The fossil record of cranial material belonging to the Titanosauria (sensu Salgado et al. 1997) is very poor. The best specimens are those of Antarctosaurus wichmannianus Huene 1929 (Huene 1929), Saltasaurus loricatus Bonaparte and Powell 1980 (Powell 1992), Rapetosaurus krausei Rogers and Forster 2001 (Rogers and Forster 2001, 2004) and Nemegtosaurus mongoliensis Nowinski 1971 (Nowinski 1971), the later considered closely related to the Titanosauridae (Salgado and Calvo 1997). There are also descriptions of some fragmentary cranial material belonging to Malawisaurus dixeyi (Haughton 1928) (Jacobs et al. 1993), Antarctosaurus septentrionalis Huene and Matley 1933 (Huene and Matley 1933, Chatterjee and Rudra 1996), Titanosaurus indicus Lyedekker 1877 (Chatterjee and Rudra 1996), Ampelosaurus atachis Le Loeuff 1995 (Le Loeuff et al. 1989), and Quaesitosaurus orientalis Kurzanov and Bannikov 1983 (Kurzanov and Bannikov 1983), the later also regarded as closely related to the Titanosauridae (Salgado and Calvo 1997).
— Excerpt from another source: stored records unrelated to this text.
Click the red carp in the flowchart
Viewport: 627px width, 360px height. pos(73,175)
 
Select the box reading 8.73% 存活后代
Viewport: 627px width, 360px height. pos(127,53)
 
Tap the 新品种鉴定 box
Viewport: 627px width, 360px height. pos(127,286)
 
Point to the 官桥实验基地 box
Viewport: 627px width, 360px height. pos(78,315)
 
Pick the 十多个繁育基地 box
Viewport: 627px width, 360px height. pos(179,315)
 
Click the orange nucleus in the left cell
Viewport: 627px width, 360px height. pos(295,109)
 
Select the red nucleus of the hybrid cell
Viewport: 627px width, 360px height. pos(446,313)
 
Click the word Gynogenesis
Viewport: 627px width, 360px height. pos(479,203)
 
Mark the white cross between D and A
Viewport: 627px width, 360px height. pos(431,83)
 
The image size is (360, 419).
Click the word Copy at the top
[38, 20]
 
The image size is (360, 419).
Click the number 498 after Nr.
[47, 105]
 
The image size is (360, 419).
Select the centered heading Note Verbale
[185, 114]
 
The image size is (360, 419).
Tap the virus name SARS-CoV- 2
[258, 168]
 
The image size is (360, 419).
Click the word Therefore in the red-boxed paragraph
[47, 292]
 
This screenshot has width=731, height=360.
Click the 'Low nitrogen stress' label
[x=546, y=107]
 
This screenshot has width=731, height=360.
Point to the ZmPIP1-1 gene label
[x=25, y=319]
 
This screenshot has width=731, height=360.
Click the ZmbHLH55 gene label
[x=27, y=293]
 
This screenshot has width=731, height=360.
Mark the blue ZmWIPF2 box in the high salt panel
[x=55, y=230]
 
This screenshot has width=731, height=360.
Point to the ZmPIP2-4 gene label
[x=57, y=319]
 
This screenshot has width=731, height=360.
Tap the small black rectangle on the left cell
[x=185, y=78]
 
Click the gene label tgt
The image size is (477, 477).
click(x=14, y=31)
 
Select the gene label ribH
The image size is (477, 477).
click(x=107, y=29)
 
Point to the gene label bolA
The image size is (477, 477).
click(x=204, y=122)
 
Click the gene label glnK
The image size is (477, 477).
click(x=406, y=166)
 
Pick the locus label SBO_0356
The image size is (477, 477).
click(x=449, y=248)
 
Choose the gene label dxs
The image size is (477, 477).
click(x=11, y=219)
Besides those there are unnamed titanosaurids from India (Berman and Jain 1982), Rumania (Weishampel et al. 1991), Texas (Tidwell and Carpenter 2003), Uzbekistan (H.D. Sues, pers. com.) and Brazil, the latter composed of a jaw fragment (Henriques et al. 2002). Recently an almost complete titanosaurid skull was briefly mentioned form Patagonia (Calvo et al. 1997, Coria and Salgado 1998) but it still remains undescribed.
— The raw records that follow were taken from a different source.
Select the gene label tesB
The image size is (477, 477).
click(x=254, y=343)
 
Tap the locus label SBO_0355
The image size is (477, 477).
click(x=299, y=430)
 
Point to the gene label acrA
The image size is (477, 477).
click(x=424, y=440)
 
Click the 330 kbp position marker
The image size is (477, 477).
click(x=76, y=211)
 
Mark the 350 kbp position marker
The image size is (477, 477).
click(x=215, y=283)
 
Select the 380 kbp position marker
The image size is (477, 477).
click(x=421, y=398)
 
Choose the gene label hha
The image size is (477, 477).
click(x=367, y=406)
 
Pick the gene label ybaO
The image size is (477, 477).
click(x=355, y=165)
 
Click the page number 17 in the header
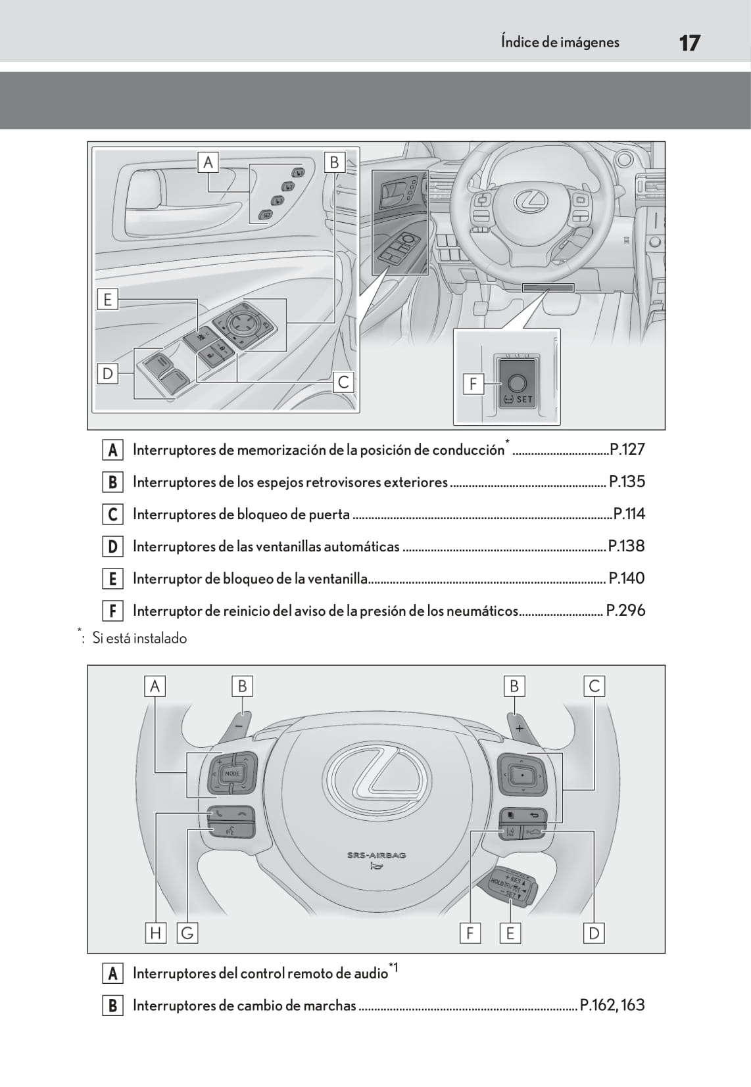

Here we report another titanosaurid braincase housed in the paleovertebrate collections of the Museo de Geología y Paleontología de la Universidad Nacional del Comahue (MUCPv). The specimen (MUCPv-334; cast at the Museu Nacional/UFRJ - MN 6913-V) was discovered in December 1999 by the technician Federico Poblete during a fieldtrip to Bajo del Añelo, Neuquén Province, Argentina. It was found 20 km north of the town of Añelo, at the southern margin of the Añelo Basin, in a reddish sandstone layer of the Rio Colorado Subgroup (Ardolino and Franchi 1996), Rio Neuquén Group (Cazau and Uliana 1973, Leanza and Hugo 2001). No detailed stratigraphic column of this site is known. Two articulated titanosaurid tails were collected about 200 meters away from this specimen, but it is not possible at the time being to relate this braincase to one of those caudal vertebral series. More titanosaurid material related to those caudals remains in the field.
This specimen (MUCPv-334) shows some interesting anatomical features and is compared with other sauropod cranial material, increasing thediversity of the braincase morphology within theTitanosauridae. It was briefly reported before (Calvo and Kellner 2004) and is fully described here.